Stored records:
========
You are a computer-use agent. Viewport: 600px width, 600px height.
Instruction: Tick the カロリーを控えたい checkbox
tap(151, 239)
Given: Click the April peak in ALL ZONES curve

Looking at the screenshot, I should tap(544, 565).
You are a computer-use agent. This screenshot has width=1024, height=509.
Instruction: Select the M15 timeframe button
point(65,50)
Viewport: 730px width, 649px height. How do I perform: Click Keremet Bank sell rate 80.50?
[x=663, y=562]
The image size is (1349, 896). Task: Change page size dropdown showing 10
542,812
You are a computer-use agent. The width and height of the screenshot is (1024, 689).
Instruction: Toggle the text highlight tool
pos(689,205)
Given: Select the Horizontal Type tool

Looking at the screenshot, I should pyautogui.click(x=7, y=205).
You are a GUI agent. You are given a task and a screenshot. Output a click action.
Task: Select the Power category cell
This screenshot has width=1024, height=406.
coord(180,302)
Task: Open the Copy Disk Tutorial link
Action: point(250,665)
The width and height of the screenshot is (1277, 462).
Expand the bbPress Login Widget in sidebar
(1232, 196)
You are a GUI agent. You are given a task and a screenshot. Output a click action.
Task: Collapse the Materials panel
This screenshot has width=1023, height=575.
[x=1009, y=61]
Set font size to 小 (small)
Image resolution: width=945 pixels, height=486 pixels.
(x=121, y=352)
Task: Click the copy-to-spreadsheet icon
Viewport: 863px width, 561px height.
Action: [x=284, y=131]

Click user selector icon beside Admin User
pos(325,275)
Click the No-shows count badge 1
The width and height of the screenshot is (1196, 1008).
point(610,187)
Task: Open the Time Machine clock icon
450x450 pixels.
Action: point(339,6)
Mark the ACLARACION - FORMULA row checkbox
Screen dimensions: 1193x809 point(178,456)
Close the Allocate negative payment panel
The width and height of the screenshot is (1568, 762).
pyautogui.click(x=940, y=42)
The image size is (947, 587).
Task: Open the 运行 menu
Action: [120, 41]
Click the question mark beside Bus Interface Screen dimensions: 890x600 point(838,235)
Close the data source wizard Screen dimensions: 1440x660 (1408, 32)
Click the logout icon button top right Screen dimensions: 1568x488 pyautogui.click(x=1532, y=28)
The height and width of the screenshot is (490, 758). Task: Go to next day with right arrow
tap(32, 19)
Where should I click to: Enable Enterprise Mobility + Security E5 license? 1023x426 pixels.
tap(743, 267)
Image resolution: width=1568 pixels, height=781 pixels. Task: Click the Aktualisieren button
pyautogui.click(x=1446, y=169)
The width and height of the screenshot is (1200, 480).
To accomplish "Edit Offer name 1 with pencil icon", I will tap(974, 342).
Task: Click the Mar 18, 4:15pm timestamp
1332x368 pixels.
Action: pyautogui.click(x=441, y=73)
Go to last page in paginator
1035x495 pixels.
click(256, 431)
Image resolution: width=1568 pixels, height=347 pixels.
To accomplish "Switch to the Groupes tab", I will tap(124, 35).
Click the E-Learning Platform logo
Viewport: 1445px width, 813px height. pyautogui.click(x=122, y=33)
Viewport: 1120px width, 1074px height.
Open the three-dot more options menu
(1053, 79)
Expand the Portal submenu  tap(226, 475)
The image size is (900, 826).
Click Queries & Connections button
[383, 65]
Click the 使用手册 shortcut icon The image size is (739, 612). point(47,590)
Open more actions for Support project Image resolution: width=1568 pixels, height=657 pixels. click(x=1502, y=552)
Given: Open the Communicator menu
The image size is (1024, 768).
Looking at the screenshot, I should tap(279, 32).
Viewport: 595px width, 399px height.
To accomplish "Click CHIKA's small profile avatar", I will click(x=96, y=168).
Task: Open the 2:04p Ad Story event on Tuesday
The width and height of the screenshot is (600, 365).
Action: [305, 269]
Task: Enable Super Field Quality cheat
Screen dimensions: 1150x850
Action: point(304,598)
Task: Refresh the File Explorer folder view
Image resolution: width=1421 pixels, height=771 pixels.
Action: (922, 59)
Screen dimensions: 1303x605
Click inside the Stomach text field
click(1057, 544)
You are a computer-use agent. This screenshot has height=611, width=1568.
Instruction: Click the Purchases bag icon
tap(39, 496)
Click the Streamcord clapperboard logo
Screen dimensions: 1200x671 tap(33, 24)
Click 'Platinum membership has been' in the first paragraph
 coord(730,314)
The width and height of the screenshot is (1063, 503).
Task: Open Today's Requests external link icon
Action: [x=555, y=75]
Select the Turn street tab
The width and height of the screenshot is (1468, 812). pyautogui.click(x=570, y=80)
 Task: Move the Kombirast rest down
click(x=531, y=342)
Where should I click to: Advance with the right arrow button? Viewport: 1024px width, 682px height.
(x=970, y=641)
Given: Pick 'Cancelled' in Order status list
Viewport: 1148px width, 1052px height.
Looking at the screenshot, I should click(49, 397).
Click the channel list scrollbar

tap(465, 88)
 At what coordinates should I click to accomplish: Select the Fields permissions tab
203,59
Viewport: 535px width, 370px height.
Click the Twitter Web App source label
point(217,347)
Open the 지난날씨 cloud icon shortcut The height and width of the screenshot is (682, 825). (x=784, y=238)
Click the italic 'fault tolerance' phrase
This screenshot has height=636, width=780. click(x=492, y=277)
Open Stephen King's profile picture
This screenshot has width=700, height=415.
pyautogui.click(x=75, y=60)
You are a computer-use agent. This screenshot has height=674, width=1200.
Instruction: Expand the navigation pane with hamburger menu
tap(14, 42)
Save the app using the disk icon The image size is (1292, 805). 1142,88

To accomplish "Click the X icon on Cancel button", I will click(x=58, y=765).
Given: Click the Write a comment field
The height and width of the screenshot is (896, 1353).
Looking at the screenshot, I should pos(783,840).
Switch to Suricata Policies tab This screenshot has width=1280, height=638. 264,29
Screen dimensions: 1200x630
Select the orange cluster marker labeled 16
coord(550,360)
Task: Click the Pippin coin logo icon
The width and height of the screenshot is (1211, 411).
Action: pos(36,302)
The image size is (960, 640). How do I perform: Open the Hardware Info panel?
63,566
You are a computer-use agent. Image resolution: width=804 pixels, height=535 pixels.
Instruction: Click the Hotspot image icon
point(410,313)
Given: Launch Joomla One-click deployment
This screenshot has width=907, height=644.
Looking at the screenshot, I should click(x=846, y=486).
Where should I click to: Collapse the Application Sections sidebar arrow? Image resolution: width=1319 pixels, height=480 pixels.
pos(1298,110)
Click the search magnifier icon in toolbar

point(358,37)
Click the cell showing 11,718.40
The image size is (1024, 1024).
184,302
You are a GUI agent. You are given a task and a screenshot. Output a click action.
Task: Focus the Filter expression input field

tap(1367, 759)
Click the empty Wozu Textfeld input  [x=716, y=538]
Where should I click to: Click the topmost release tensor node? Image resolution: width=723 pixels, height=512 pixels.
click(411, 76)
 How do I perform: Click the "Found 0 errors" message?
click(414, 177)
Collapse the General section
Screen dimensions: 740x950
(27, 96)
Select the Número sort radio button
========
• Task requirements: From the first line through the last, give the data above again exactly.

• Written solution:
You are a computer-use agent. Viewport: 600px width, 600px height.
Instruction: Tick the カロリーを控えたい checkbox
tap(151, 239)
Given: Click the April peak in ALL ZONES curve

Looking at the screenshot, I should tap(544, 565).
You are a computer-use agent. This screenshot has width=1024, height=509.
Instruction: Select the M15 timeframe button
point(65,50)
Viewport: 730px width, 649px height. How do I perform: Click Keremet Bank sell rate 80.50?
[x=663, y=562]
The image size is (1349, 896). Task: Change page size dropdown showing 10
542,812
You are a computer-use agent. The width and height of the screenshot is (1024, 689).
Instruction: Toggle the text highlight tool
pos(689,205)
Given: Select the Horizontal Type tool

Looking at the screenshot, I should pyautogui.click(x=7, y=205).
You are a GUI agent. You are given a task and a screenshot. Output a click action.
Task: Select the Power category cell
This screenshot has width=1024, height=406.
coord(180,302)
Task: Open the Copy Disk Tutorial link
Action: point(250,665)
The width and height of the screenshot is (1277, 462).
Expand the bbPress Login Widget in sidebar
(1232, 196)
You are a GUI agent. You are given a task and a screenshot. Output a click action.
Task: Collapse the Materials panel
This screenshot has width=1023, height=575.
[x=1009, y=61]
Set font size to 小 (small)
Image resolution: width=945 pixels, height=486 pixels.
(x=121, y=352)
Task: Click the copy-to-spreadsheet icon
Viewport: 863px width, 561px height.
Action: [x=284, y=131]

Click user selector icon beside Admin User
pos(325,275)
Click the No-shows count badge 1
The width and height of the screenshot is (1196, 1008).
point(610,187)
Task: Open the Time Machine clock icon
450x450 pixels.
Action: point(339,6)
Mark the ACLARACION - FORMULA row checkbox
Screen dimensions: 1193x809 point(178,456)
Close the Allocate negative payment panel
The width and height of the screenshot is (1568, 762).
pyautogui.click(x=940, y=42)
The image size is (947, 587).
Task: Open the 运行 menu
Action: [120, 41]
Click the question mark beside Bus Interface Screen dimensions: 890x600 point(838,235)
Close the data source wizard Screen dimensions: 1440x660 (1408, 32)
Click the logout icon button top right Screen dimensions: 1568x488 pyautogui.click(x=1532, y=28)
The height and width of the screenshot is (490, 758). Task: Go to next day with right arrow
tap(32, 19)
Where should I click to: Enable Enterprise Mobility + Security E5 license? 1023x426 pixels.
tap(743, 267)
Image resolution: width=1568 pixels, height=781 pixels. Task: Click the Aktualisieren button
pyautogui.click(x=1446, y=169)
The width and height of the screenshot is (1200, 480).
To accomplish "Edit Offer name 1 with pencil icon", I will tap(974, 342).
Task: Click the Mar 18, 4:15pm timestamp
1332x368 pixels.
Action: pyautogui.click(x=441, y=73)
Go to last page in paginator
1035x495 pixels.
click(256, 431)
Image resolution: width=1568 pixels, height=347 pixels.
To accomplish "Switch to the Groupes tab", I will tap(124, 35).
Click the E-Learning Platform logo
Viewport: 1445px width, 813px height. pyautogui.click(x=122, y=33)
Viewport: 1120px width, 1074px height.
Open the three-dot more options menu
(1053, 79)
Expand the Portal submenu  tap(226, 475)
The image size is (900, 826).
Click Queries & Connections button
[383, 65]
Click the 使用手册 shortcut icon The image size is (739, 612). point(47,590)
Open more actions for Support project Image resolution: width=1568 pixels, height=657 pixels. click(x=1502, y=552)
Given: Open the Communicator menu
The image size is (1024, 768).
Looking at the screenshot, I should tap(279, 32).
Viewport: 595px width, 399px height.
To accomplish "Click CHIKA's small profile avatar", I will click(x=96, y=168).
Task: Open the 2:04p Ad Story event on Tuesday
The width and height of the screenshot is (600, 365).
Action: [305, 269]
Task: Enable Super Field Quality cheat
Screen dimensions: 1150x850
Action: point(304,598)
Task: Refresh the File Explorer folder view
Image resolution: width=1421 pixels, height=771 pixels.
Action: (922, 59)
Screen dimensions: 1303x605
Click inside the Stomach text field
click(1057, 544)
You are a computer-use agent. This screenshot has height=611, width=1568.
Instruction: Click the Purchases bag icon
tap(39, 496)
Click the Streamcord clapperboard logo
Screen dimensions: 1200x671 tap(33, 24)
Click 'Platinum membership has been' in the first paragraph
 coord(730,314)
The width and height of the screenshot is (1063, 503).
Task: Open Today's Requests external link icon
Action: [x=555, y=75]
Select the Turn street tab
The width and height of the screenshot is (1468, 812). pyautogui.click(x=570, y=80)
 Task: Move the Kombirast rest down
click(x=531, y=342)
Where should I click to: Advance with the right arrow button? Viewport: 1024px width, 682px height.
(x=970, y=641)
Given: Pick 'Cancelled' in Order status list
Viewport: 1148px width, 1052px height.
Looking at the screenshot, I should click(49, 397).
Click the channel list scrollbar

tap(465, 88)
 At what coordinates should I click to accomplish: Select the Fields permissions tab
203,59
Viewport: 535px width, 370px height.
Click the Twitter Web App source label
point(217,347)
Open the 지난날씨 cloud icon shortcut The height and width of the screenshot is (682, 825). (x=784, y=238)
Click the italic 'fault tolerance' phrase
This screenshot has height=636, width=780. click(x=492, y=277)
Open Stephen King's profile picture
This screenshot has width=700, height=415.
pyautogui.click(x=75, y=60)
You are a computer-use agent. This screenshot has height=674, width=1200.
Instruction: Expand the navigation pane with hamburger menu
tap(14, 42)
Save the app using the disk icon The image size is (1292, 805). 1142,88

To accomplish "Click the X icon on Cancel button", I will click(x=58, y=765).
Given: Click the Write a comment field
The height and width of the screenshot is (896, 1353).
Looking at the screenshot, I should pos(783,840).
Switch to Suricata Policies tab This screenshot has width=1280, height=638. 264,29
Screen dimensions: 1200x630
Select the orange cluster marker labeled 16
coord(550,360)
Task: Click the Pippin coin logo icon
The width and height of the screenshot is (1211, 411).
Action: pos(36,302)
The image size is (960, 640). How do I perform: Open the Hardware Info panel?
63,566
You are a computer-use agent. Image resolution: width=804 pixels, height=535 pixels.
Instruction: Click the Hotspot image icon
point(410,313)
Given: Launch Joomla One-click deployment
This screenshot has width=907, height=644.
Looking at the screenshot, I should click(x=846, y=486).
Where should I click to: Collapse the Application Sections sidebar arrow? Image resolution: width=1319 pixels, height=480 pixels.
pos(1298,110)
Click the search magnifier icon in toolbar

point(358,37)
Click the cell showing 11,718.40
The image size is (1024, 1024).
184,302
You are a GUI agent. You are given a task and a screenshot. Output a click action.
Task: Focus the Filter expression input field

tap(1367, 759)
Click the empty Wozu Textfeld input  [x=716, y=538]
Where should I click to: Click the topmost release tensor node? Image resolution: width=723 pixels, height=512 pixels.
click(411, 76)
 How do I perform: Click the "Found 0 errors" message?
click(414, 177)
Collapse the General section
Screen dimensions: 740x950
(27, 96)
Select the Número sort radio button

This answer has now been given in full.